But still. Elder Price is coming today, and Connor is pretty certain if what he’s heard is to believed, Elder Price might just save the day and put Connor out of his misery. They’ve all been chosen to come to Kitguli because it’s hard to convert people here, and they’re supposedly the best teenage boys for the job. Apparently the mission president chose wrong. But maybe - just maybe - Elder Price will be the exception to the rule (not that he doesn’t  _like_ rules) and actually baptise a non-believer.

And then Elder Price shows up, and Elder McKinley feels the eyes of Elder Church on him when he shakes his hand maybe a little too enthusiastically and trips over his words more than once. So what? Price is infamous, after all. Forgive him for being a little star struck. Those  _teeth_ , Connor thinks, almost blinded by them. That  _hair_. That  _face_ -

Hero-worship never suited Connor, he reminds himself. He is unwavering, difficult to please but more difficult to fluster. He stands up, taller, trying to match Price’s height. He resists the urge to look down and check that his tie is straight and his shirt is tucked in.

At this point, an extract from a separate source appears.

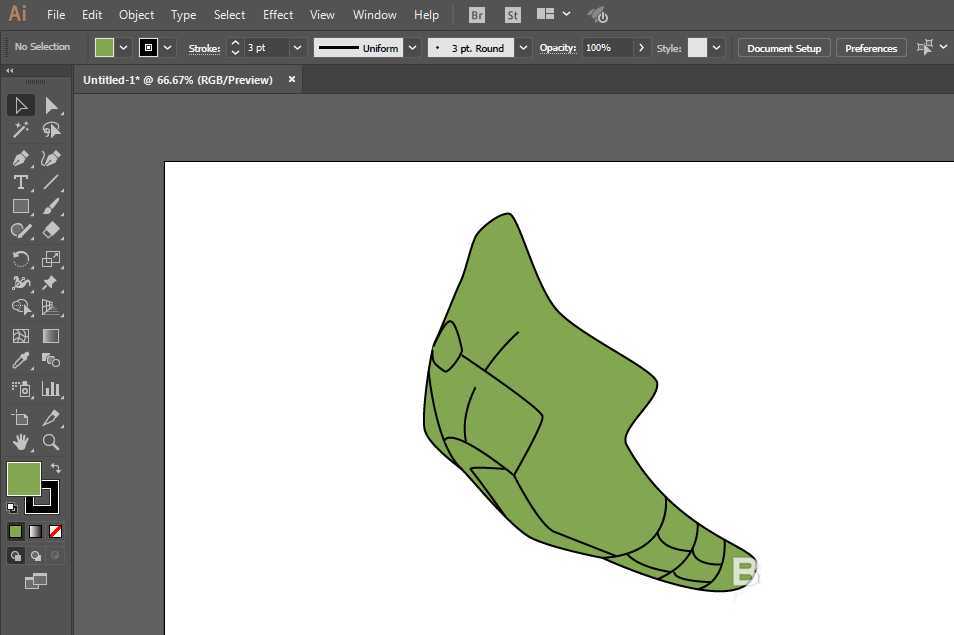The width and height of the screenshot is (954, 635).
Task: Set paint mode to None
Action: [56, 531]
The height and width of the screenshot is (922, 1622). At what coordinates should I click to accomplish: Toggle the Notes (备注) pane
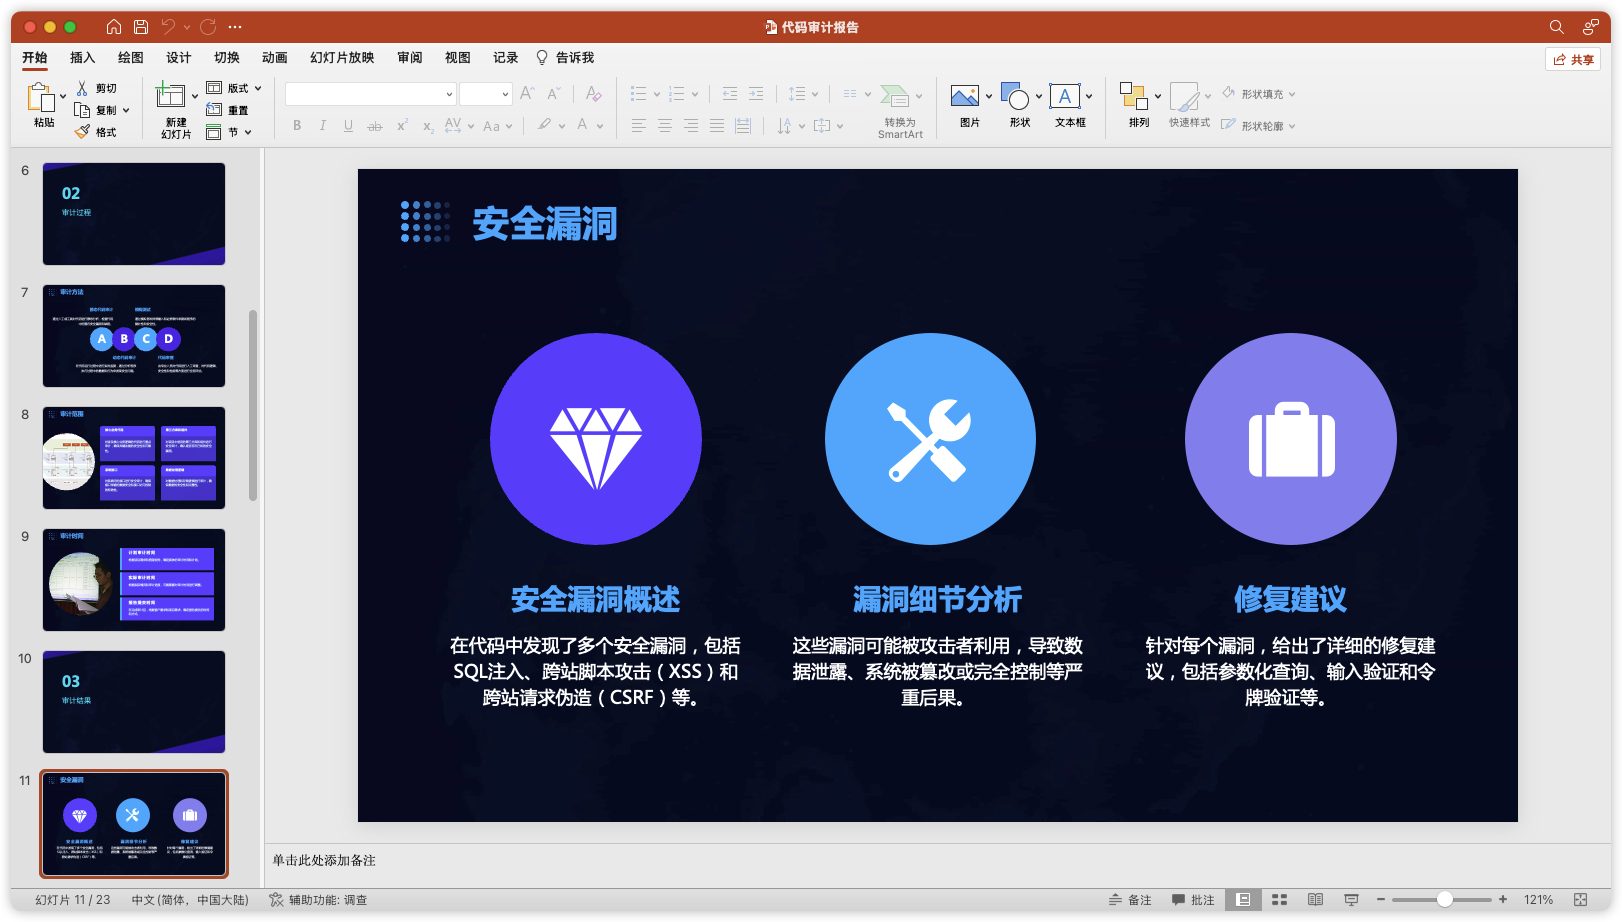(x=1130, y=900)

He’s like a puppy, albeit a very big one, but he’s got these big eyes and this wide smile that makes Connor squirm when it’s directed at him. It’s obvious why he wasn’t chosen as District Leader. He’s far too eager to please.

Connor is, he’s ashamed to admit, kind of mesmerised by him. He turns out to be jerk and just as pompous and self involved as everybody says he is, but Connor can’t stop staring at him. He’s just - he’s kind of beautiful, and so _what_ , a guy can’t appreciate when another guy is extraordinarily good looking? It doesn’t mean anything. It’s not like he has a crush on him or anything. Maybe it’s progress, being able to appreciate another man’s handsomeness without wanting to - you know.

(Deep down inside, there's a little voice that he’s locked in a box and hidden away somewhere, locked it and threw away the key, that tries to tell him that Mormons shouldn’t lie, not even to themselves. Connor generally ignores that voice. It’s very inconvenient and never tells Connor anything he wants to hear).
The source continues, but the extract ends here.